### PROMPT
Repeat the listing below in full, exactly.
◇ ◇ ◇
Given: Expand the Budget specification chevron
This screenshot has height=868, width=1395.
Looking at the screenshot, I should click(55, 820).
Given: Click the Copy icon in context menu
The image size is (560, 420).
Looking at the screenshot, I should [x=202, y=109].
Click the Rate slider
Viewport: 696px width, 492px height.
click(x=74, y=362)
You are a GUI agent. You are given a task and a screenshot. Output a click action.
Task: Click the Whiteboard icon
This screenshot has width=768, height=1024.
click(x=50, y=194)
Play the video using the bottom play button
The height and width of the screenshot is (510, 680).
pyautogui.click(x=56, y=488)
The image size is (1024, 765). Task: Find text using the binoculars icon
◇ ◇ ◇
### RESPONSE TO THE TASK
Given: Expand the Budget specification chevron
This screenshot has height=868, width=1395.
Looking at the screenshot, I should click(55, 820).
Given: Click the Copy icon in context menu
The image size is (560, 420).
Looking at the screenshot, I should [x=202, y=109].
Click the Rate slider
Viewport: 696px width, 492px height.
click(x=74, y=362)
You are a GUI agent. You are given a task and a screenshot. Output a click action.
Task: Click the Whiteboard icon
This screenshot has width=768, height=1024.
click(x=50, y=194)
Play the video using the bottom play button
The height and width of the screenshot is (510, 680).
pyautogui.click(x=56, y=488)
The image size is (1024, 765). Task: Find text using the binoculars icon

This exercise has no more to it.